When you copy the data, keep every line exactly as written and skip the pictures.

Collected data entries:
•••••
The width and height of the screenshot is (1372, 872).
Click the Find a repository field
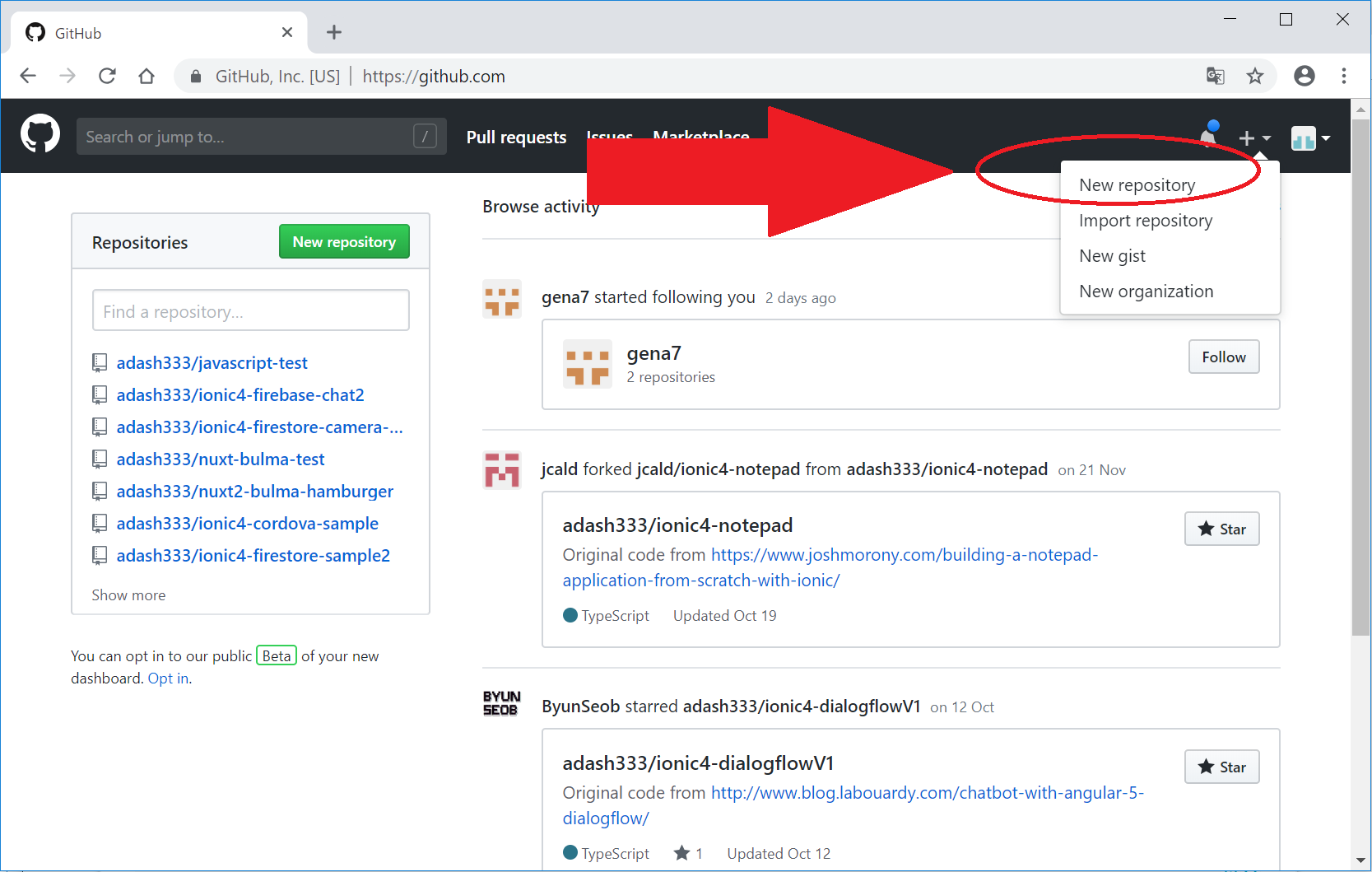point(250,311)
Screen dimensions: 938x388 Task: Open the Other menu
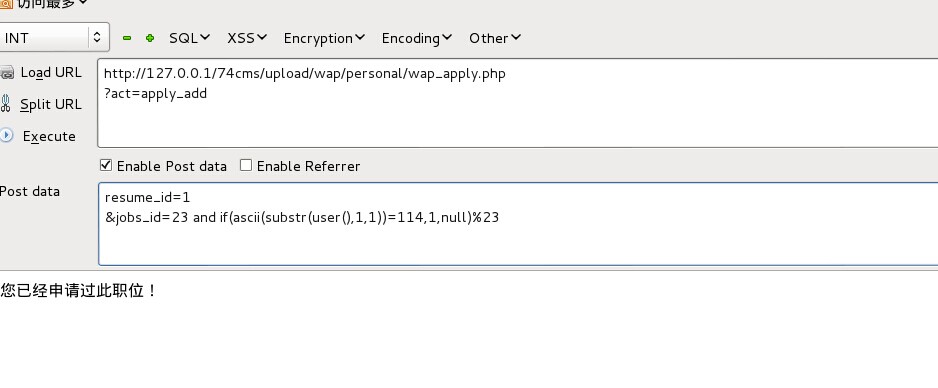495,38
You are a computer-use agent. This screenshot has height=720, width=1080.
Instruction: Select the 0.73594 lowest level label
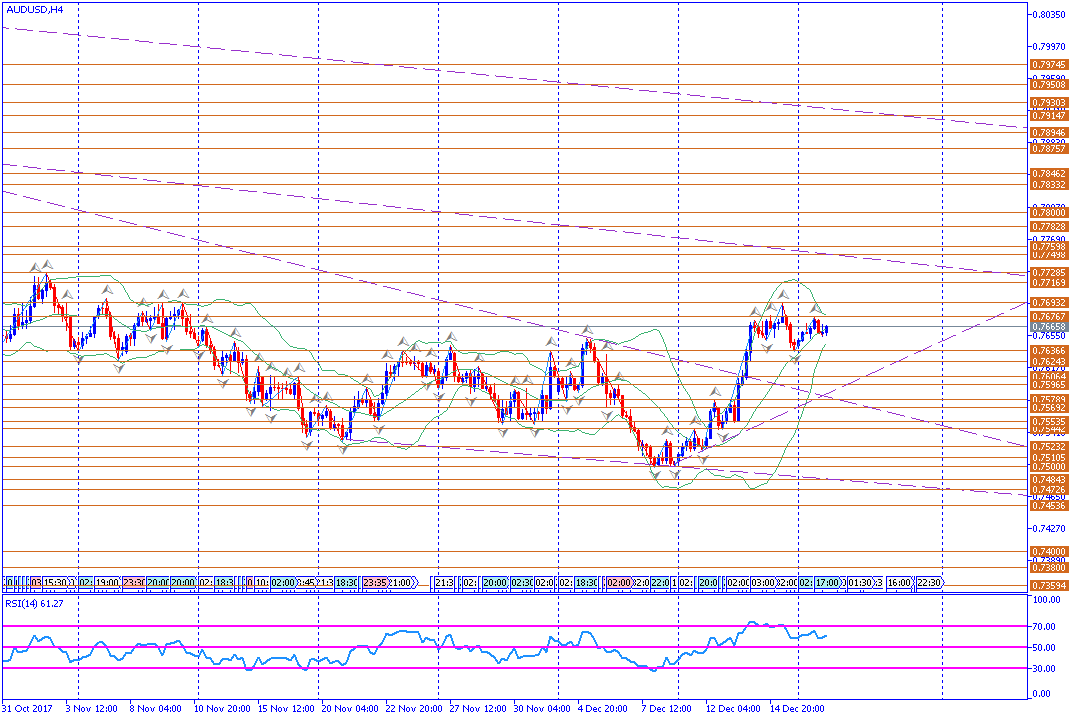click(1050, 585)
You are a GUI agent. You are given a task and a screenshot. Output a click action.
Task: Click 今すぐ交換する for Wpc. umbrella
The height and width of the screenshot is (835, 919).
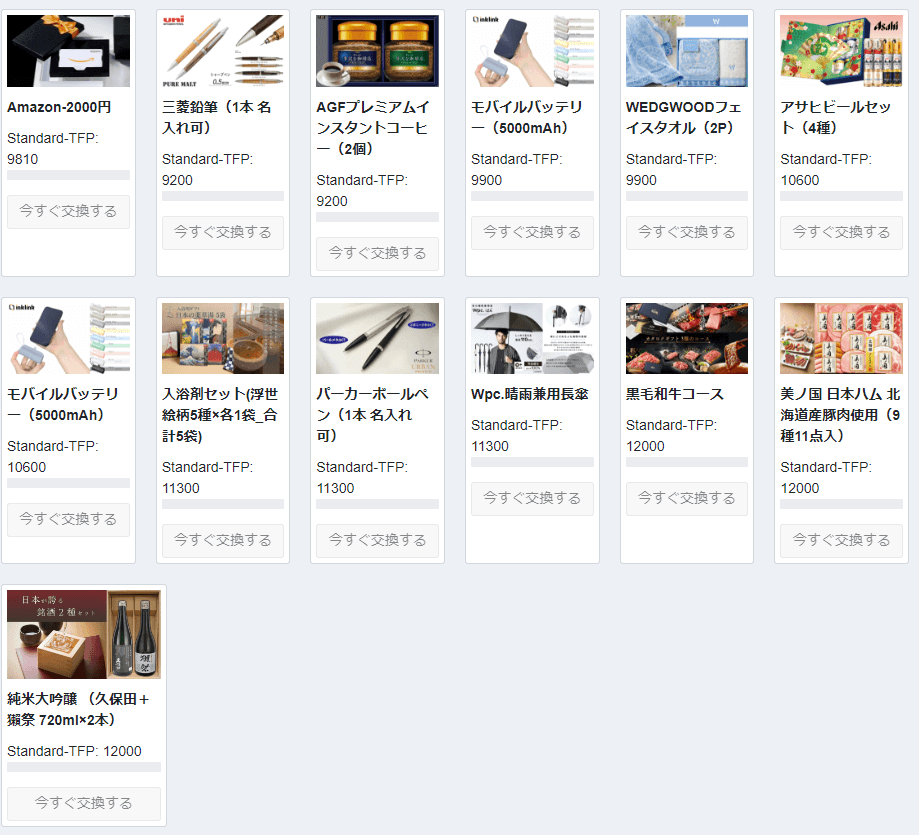click(532, 498)
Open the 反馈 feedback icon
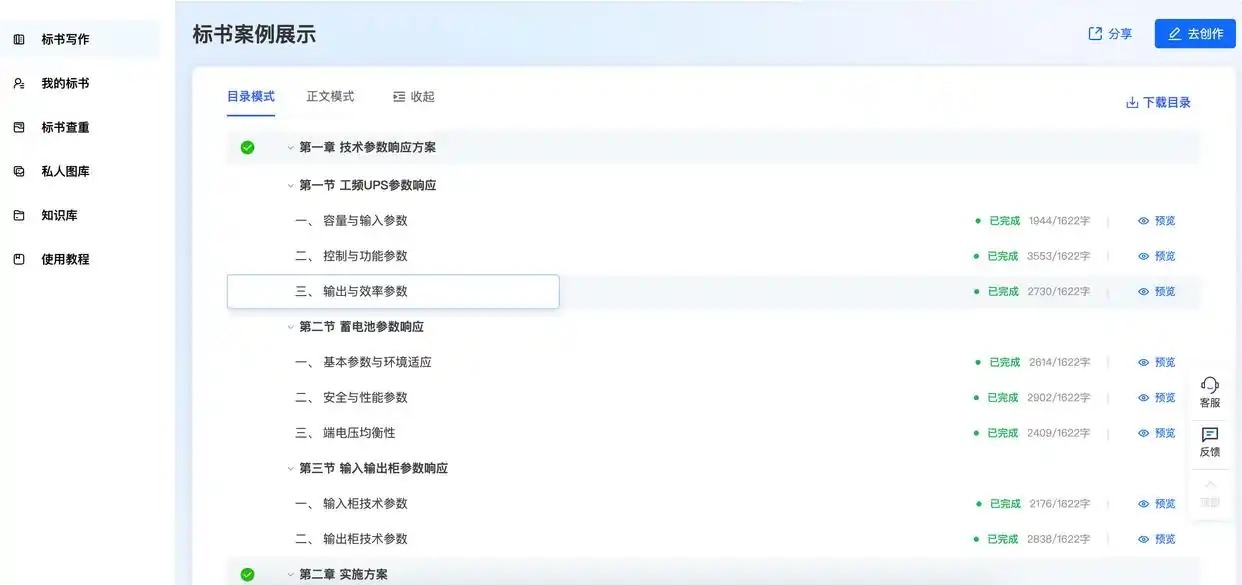Screen dimensions: 1242x585 point(1209,434)
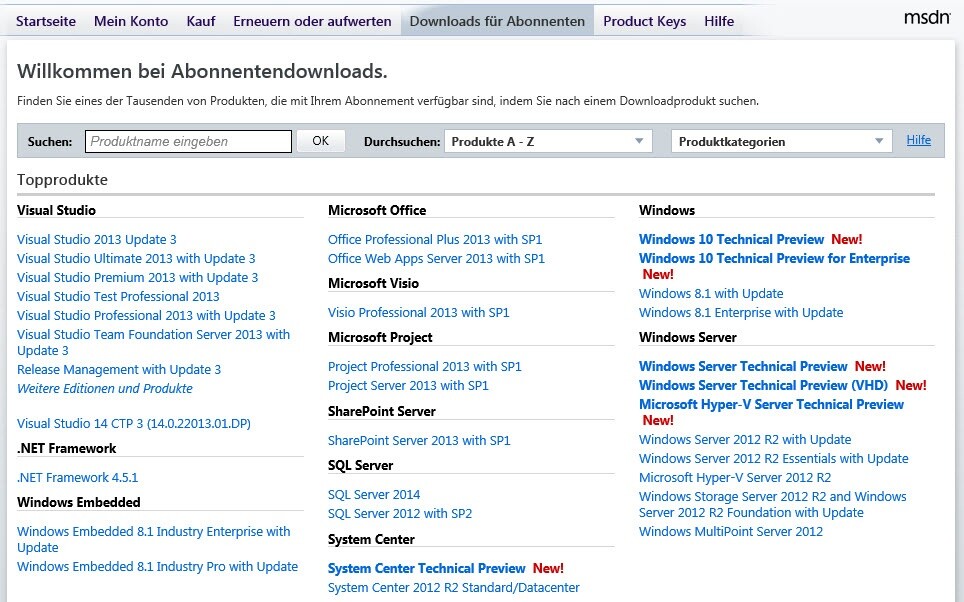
•••••
TASK OUTPUT:
The width and height of the screenshot is (1372, 872).
Click the Find a repository field
point(250,311)
Screen dimensions: 938x388 Task: Open the Other menu
495,38
You are a computer-use agent. This screenshot has height=720, width=1080.
Instruction: Select the 0.73594 lowest level label
click(1050, 585)
You are a GUI agent. You are given a task and a screenshot. Output a click action.
Task: Click 今すぐ交換する for Wpc. umbrella
The height and width of the screenshot is (835, 919).
click(532, 498)
Open the 反馈 feedback icon
Screen dimensions: 1242x585 point(1209,434)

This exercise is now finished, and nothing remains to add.